What you have to do =
Can you carry the guide to quantiles forward from its final heading, "D. Quintiles (Divides Data into 5 Equal Parts)", and write the section that follows?

Table of contents

1. Quantiles
2. Percentile
3. 75th percentile usecase
4. Box plot

Understanding Quantiles: A Guide to Quartiles, Deciles, Percentiles, and Quintiles

When analyzing data, quantiles help us break data into equal parts. Quantiles divide a dataset into intervals, each containing an equal number of data points.

What Are Quantiles?

Quantiles are cut points in your data that divide it into equal-sized intervals. Depending on the type of quantile, you can divide data into:

• 4 parts (Quartiles)
• 5 parts (Quintiles)
• 10 parts (Deciles)
• 100 parts (Percentiles)

Types of Quantiles

Let’s break down each type of quantile and how it's calculated.

A. Quartiles (Divides Data into 4 Equal Parts)

Quartiles split data into four equal parts. The three quartiles are:

• Q1 (25th percentile): 25% of the data is below this point.
• Q2 (50th percentile or median): 50% of the data is below this point.
• Q3 (75th percentile): 75% of the data is below this point.

Example of Quartiles:

If we have a list of numbers:
10, 20, 30, 40, 50, 60, 70, 80, 90, 100

• Q1 (25th percentile) is 30.
• Q2 (50th percentile or median) is 55 (average of 50 and 60).
• Q3 (75th percentile) is 80.

B. Deciles (Divides Data into 10 Equal Parts)

Deciles divide the data into ten equal parts. Each decile corresponds to 10% of the data. The first decile (D1) is the point below which 10% of the data lies, the second decile (D2) is where 20% of the data lies, and so on up to the ninth decile (D9), which corresponds to the 90th percentile.

Example of Deciles:

For the data 10, 20, 30, 40, 50, 60, 70, 80, 90, 100, D1 is approximately 19 and D9 is 91.

C. Percentiles (Divides Data into 100 Equal Parts)

Percentiles divide the data into 100 equal parts, each representing 1% of the data. The most common percentiles used are:

• P25 (25th percentile): Same as Q1.
• P50 (50th percentile): Same as Q2 (median).
• P75 (75th percentile): Same as Q3.

For a detailed explanation of Percentile/75th percentile, check below

D. Quintiles (Divides Data into 5 Equal Parts)

Data extract =

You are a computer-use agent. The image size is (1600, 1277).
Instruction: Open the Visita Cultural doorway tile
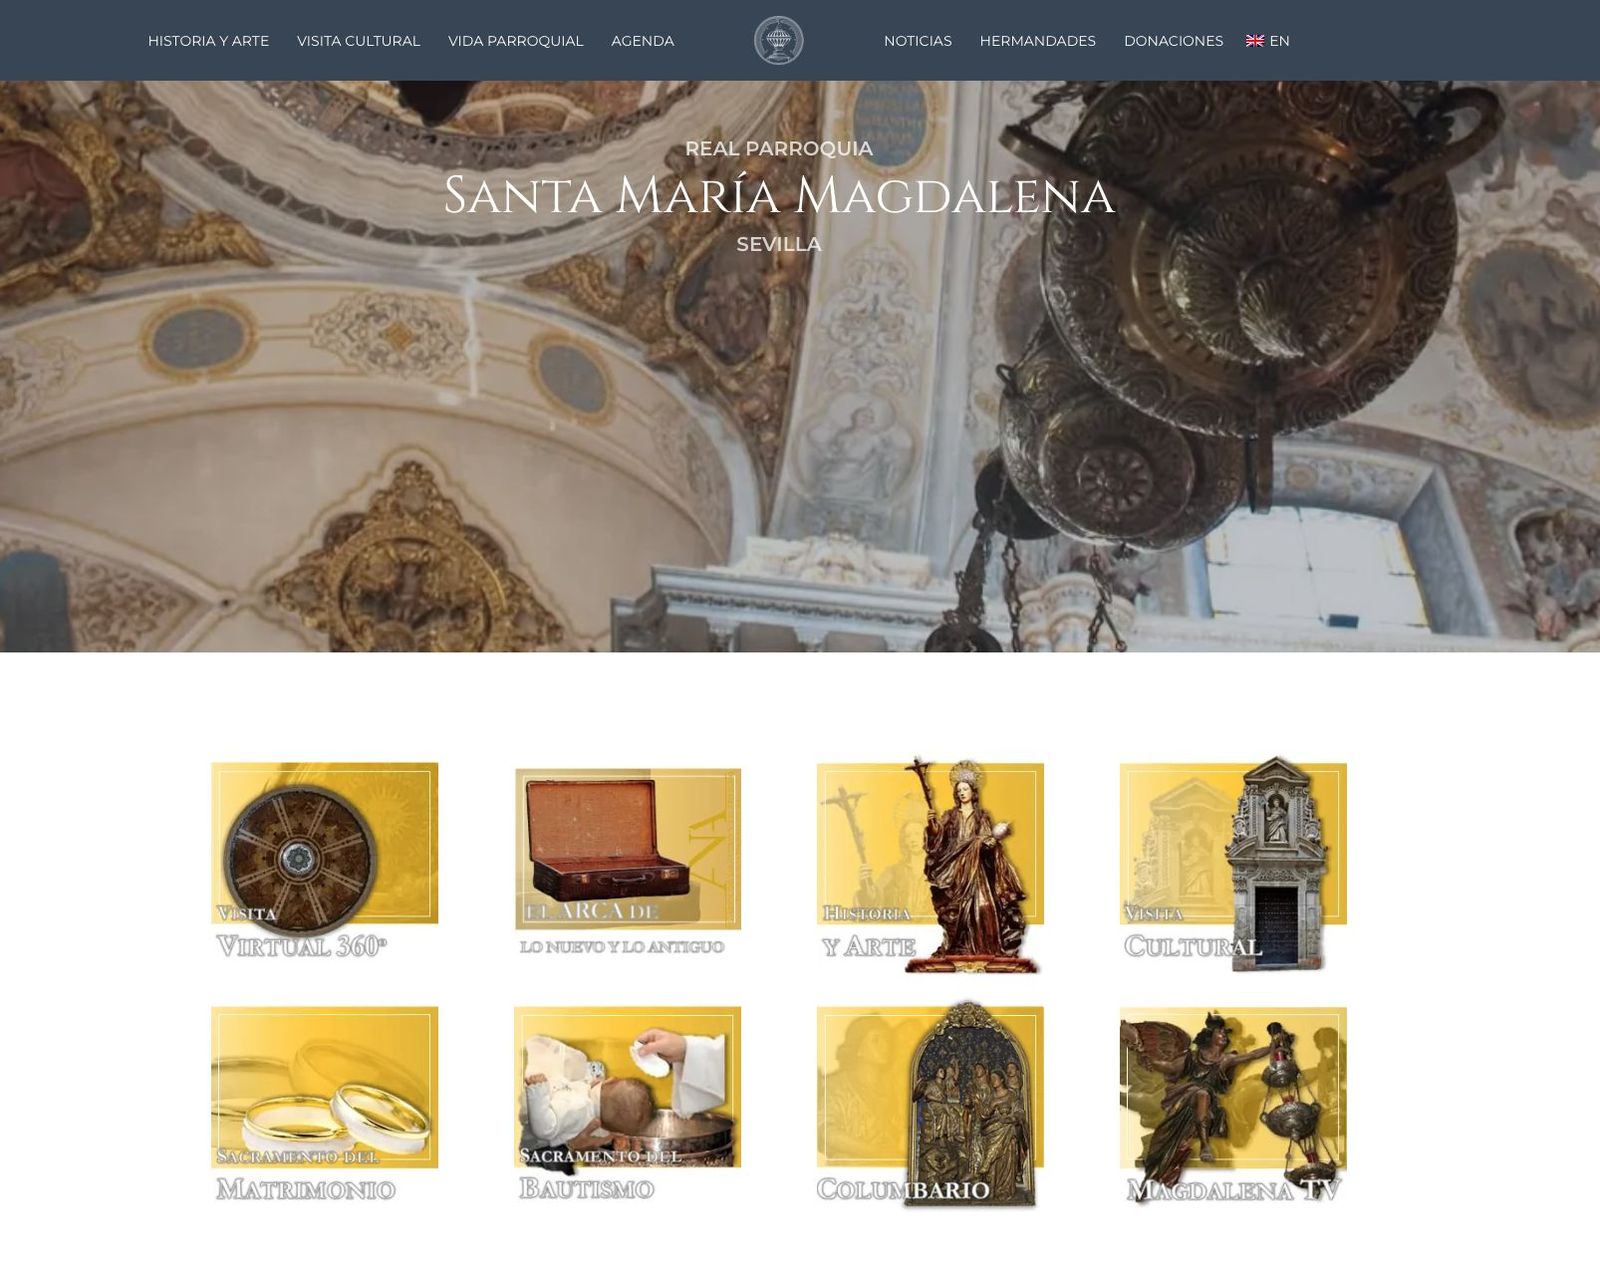pos(1233,862)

Reply to the exercise =
Quintiles divide data into five equal parts. Each quintile represents 20% of the data. They are useful in economics and social sciences for income distribution analysis, where data is split into five groups from lowest to highest.

Example of Quintiles:

For the data 10, 20, 30, 40, 50, 60, 70, 80, 90, 100, the quintiles would be:

• Q1 (First Quintile): Values below 28.
• Q2 (Second Quintile): Values between 28 and 46.
• Q3 (Third Quintile): Values between 46 and 64.
• Q4 (Fourth Quintile): Values between 64 and 82.
• Q5 (Fifth Quintile): Values above 82.

Diagram: Visualizing Quantiles

Here’s a simple diagram to visualize how different quantiles break down a dataset:

• Quartiles: Split the data at the 25th, 50th, and 75th percentiles (P25, P50, P75).
• Deciles: Divide the data into ten equal parts (P10, P20, ..., P90).
• Quintiles: Divide the data into five equal parts (P20, P40, P60, P80).
• Percentiles: Each point (P1 to P100) represents 1% of the data.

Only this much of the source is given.